Il professor Zambello svelerà il libro dell’autrice tedesca Barbara Zeizinger.

“Lungo il Canalbianco”  e l’eccidio del ‘45

Importante appuntamento in biblioteca a Papozze. Giovedì 17 maggio, alle 21.15, il professore Ivo Zambello racconterà “Lungo il Canalbianco” di Barbara Zeizinger, sarà presente l’autrice “Lungo il Canalbianco”. Si tratta dell’edizione italiana del libro “Am weissen Kanal” della scrittrice tedesca Barbara Zeizinger, traduzione di Paola Pellegrinelli in collaborazione con Patrizia Stacul, pubblicato nel 2014 all’editore Pop di Ludwigsburg.

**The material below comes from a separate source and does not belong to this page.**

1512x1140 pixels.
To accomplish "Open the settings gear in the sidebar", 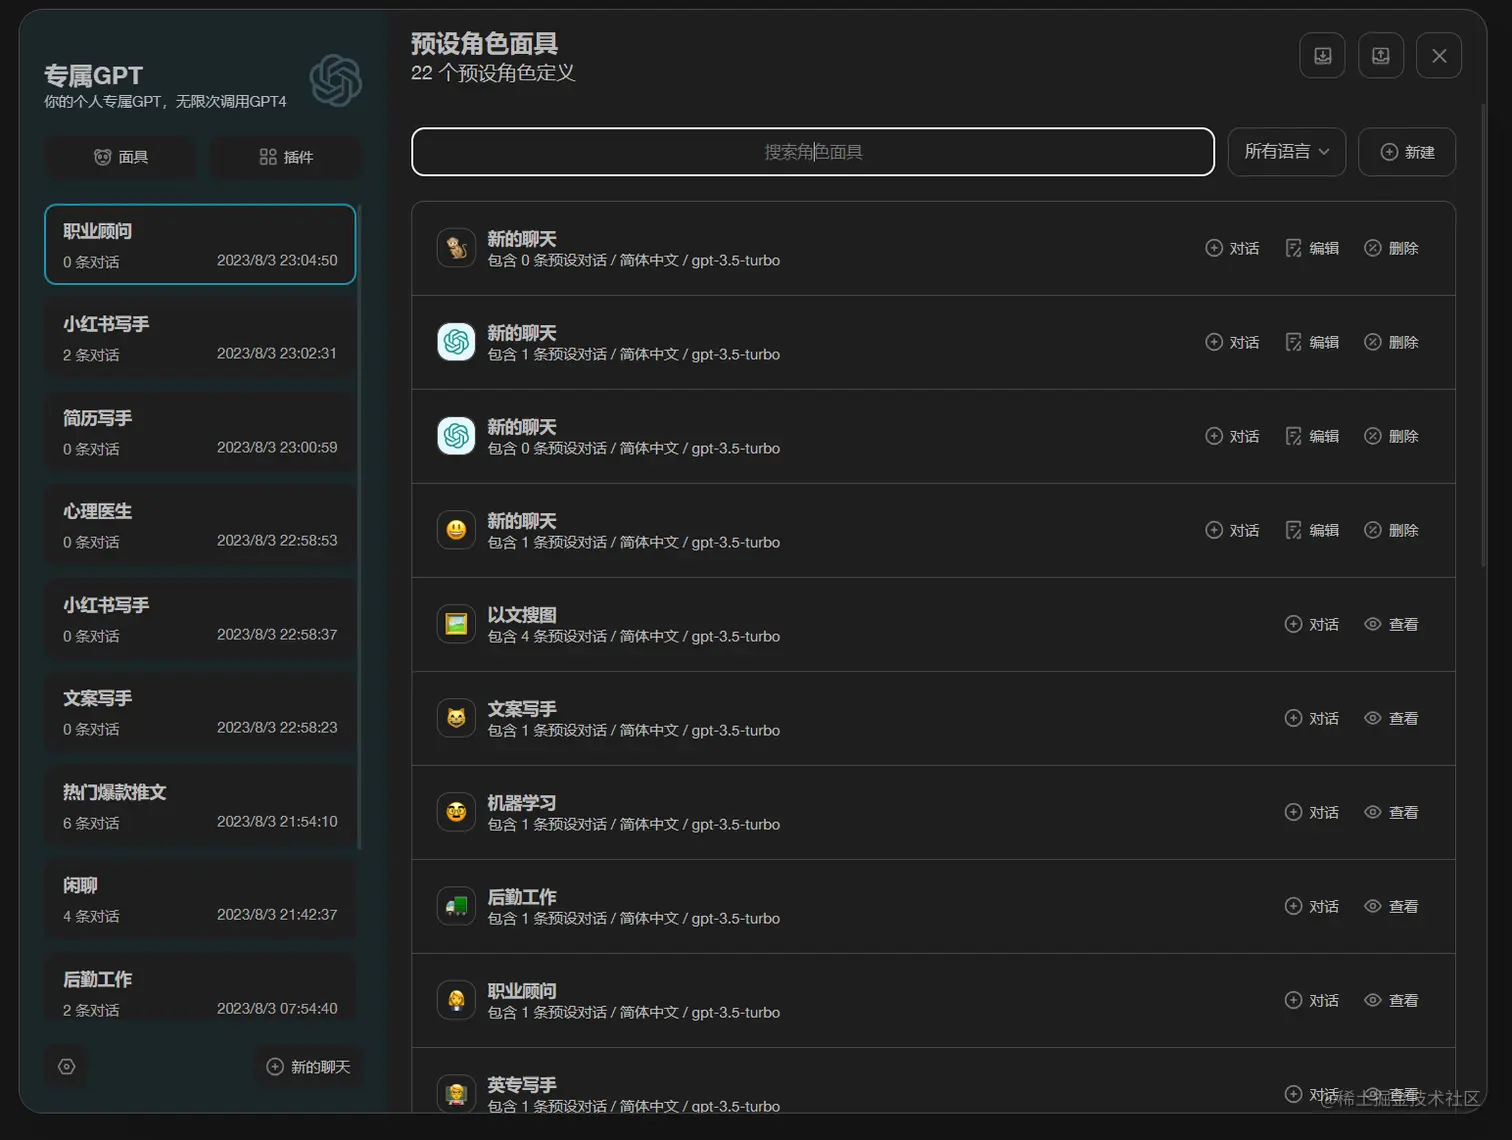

La Zeinzinger, nata nel 1949, vive a Darmstadt in Germania. Ha studiato germanistica, storia e italiano. Ha pubblicato opere di poesia, narrativa, saggi e racconti di viaggi e partecipa a progetti poetici bilingui in tedesco e in polacco, lavora nella redazione delle riviste “Matrix” e “Bawülon”. L’argomento del libro si rifà ad una pagina assai dolorosa, precisamente agli avvenimenti legati all'eccidio di Ceregnano e Villadose del 25 aprile 1945. Proprio in quella data si consumò in Polesine una delle pagine più drammatiche della Seconda guerra mondiale. L’uccisione per rappresaglia di 20 persone al muro del cimitero di Villadose, rastrellate tra Palà, Pezzoli e Lama, da parte di un reparto della Vermacht. I contorni della vicenda sono piuttosto oscuri. Ancor oggi non è chiaro quali siano stati i motivi della violenta reazione dei soldati tedeschi.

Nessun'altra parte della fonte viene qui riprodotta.